Diyarbakır Koruma ve Dayanışma Platformu’nun, 6 Şubat depremleri sürecinde Diyarbakır ve bölge genelinde yürüttüğü dayanışma çalışmaları, sivil toplumun gelişen olumsuz koşullar karşısında hızlı tepki verme kapasitesine dair önemli bir örnek oluşturuyor. Bu süreçte, DKVD olarak biz de Kent Konseyi’nin bir bileşeni olarak harekete geçtik ve depremin üçüncü gününde alana çıkarak Diyarbakır Surları başta olmak üzere Sur’daki dünya mirası alanında kültürel varlıkların zarar görüp görmediğini tespit etmek amacıyla bir rapor hazırladık. Sahada yürütülen bu çalışma, tüm tarihi yapıları yerinde gözlemleyerek oluşturulan ilk kapsamlı rapor niteliğindeydi. Daha depremin üçüncü gününde, sivil toplum örgütü olarak hızlıca organize olup durumu raporladık ve bunu ulusal ve uluslararası ilgili kurum ve kuruluşlara ileterek farkındalık yarattık. Bu çalışma, Diyarbakır’daki kültürel mirasın korunması konusunda acil müdahalenin önemine dikkat çekti. Sonrasında, ICOMOS Türkiye, Vakıflar Genel Müdürlüğü ve Kültür Bakanlığı gibi kurumlar bizden çok sonra komisyonlar oluşturarak benzer tespitlerde bulundu. Bu sürecin en önemli yönlerinden biri, sivil toplumun esneklik ve hız avantajıdır. Gönüllülük esasına dayalı bir yapı sayesinde, hedefler ve çalışma alanları belirli olduğundan çok hızlı organize olunabiliyor. Oysa merkezi yönetim mekanizmaları çok daha hantal işliyor; yereldeki kurumların komisyon oluşturması, merkezden onay alması ve resmi süreçlerin tamamlanması aylar sürebiliyor. Bu durum, kriz anlarında sivil toplum örgütlerinin üstlendiği kritik rolü bir kez daha gözler önüne seriyor.

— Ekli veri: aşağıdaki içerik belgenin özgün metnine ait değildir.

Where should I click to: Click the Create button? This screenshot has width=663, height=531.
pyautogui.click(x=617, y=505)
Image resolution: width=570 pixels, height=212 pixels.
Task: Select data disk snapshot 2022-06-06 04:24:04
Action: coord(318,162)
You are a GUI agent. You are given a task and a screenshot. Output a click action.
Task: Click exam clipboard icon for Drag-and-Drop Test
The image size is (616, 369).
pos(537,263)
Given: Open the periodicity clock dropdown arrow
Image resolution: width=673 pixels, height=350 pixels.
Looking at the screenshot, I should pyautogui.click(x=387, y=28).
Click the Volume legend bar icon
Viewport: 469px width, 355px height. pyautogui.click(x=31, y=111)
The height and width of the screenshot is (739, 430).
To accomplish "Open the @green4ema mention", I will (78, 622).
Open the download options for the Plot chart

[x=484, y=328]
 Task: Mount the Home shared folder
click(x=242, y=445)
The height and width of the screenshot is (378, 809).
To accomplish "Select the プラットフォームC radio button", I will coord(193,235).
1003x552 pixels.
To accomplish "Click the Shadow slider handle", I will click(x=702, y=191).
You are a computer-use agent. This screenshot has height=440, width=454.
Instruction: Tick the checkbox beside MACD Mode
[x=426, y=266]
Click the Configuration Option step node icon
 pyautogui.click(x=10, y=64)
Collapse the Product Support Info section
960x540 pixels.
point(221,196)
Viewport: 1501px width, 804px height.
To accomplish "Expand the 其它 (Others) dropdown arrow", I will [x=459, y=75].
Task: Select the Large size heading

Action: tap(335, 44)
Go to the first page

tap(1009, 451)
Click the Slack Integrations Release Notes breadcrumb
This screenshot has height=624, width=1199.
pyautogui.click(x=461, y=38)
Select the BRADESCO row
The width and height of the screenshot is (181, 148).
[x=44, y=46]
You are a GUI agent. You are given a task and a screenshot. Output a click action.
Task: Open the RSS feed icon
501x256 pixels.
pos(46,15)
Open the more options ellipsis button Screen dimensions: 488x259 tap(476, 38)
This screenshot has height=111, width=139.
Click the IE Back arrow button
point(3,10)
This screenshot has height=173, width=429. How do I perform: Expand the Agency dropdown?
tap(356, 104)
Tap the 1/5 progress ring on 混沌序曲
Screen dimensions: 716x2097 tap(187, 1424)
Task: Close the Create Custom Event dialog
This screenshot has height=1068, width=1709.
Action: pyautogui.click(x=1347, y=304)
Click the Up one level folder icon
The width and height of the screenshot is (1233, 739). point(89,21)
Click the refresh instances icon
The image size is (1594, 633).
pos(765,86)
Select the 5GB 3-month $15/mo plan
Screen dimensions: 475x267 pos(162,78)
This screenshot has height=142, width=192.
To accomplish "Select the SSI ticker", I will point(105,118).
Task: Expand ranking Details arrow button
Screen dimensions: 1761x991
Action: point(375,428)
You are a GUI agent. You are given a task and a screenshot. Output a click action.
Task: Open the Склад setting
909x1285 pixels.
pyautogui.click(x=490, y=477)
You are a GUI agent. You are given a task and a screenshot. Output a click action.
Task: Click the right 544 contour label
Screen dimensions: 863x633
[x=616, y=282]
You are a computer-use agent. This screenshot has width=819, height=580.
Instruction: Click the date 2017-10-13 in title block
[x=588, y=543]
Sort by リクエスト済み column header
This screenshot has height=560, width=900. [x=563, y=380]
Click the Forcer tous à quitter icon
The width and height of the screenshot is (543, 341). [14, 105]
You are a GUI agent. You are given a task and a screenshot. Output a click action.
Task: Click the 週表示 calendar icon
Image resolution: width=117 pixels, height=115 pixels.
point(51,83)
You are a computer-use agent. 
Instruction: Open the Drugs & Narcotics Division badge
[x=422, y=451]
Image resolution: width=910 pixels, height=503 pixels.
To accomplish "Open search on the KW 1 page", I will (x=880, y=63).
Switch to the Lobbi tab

Kurumların organize olup sahaya çıkması uzun bir süreç aldı, ancak Kent koruma ve Dayanışma Platformu’nun deprem sürecinde kurulan koordinasyon ağına dahil olması, sivil toplumun kente olan sorumluluğunun güçlü bir göstergesiydi. Bu dayanışma ağı, kriz anlarında sivil toplumun nasıl hızla hareket edebildiğinin önemli bir örneğidir ve özellikle vurgulanması gereken bir noktadır. Siz zorlukları sordunuz, ancak ben daha çok bütün bu zorluklara rağmen sivil toplumun nasıl alternatif yollar bularak üretmeye devam ettiğini anlatmak istedim. Sivil toplum örgütleri, dayanışma ağları oluşturarak, birbirine destek vererek ayakta kalmaya çalışıyor. Biz de bu şekilde varlığımızı sürdürmeye çalışıyor, güçlü yanlarımızı korumaya çabalıyoruz. Elbette ki karşılaştığımız birçok zorluk var. Özellikle yürüttüğümüz faaliyetlerde yanlış anlaşılma riskine karşı dikkatli ve kontrollü hareket etmek zorunda kalıyoruz. Ancak bu yalnızca bizim için geçerli bir durum değil; Türkiye genelinde ve özellikle Diyarbakır’da faaliyet gösteren tüm sivil toplum örgütleri, benzer baskılar altında üretmeye çalışıyor. Tüm bu kıskaca rağmen, sivil toplum olarak kent için çalışmayı ve çözüm üretmeyi sürdürüyoruz.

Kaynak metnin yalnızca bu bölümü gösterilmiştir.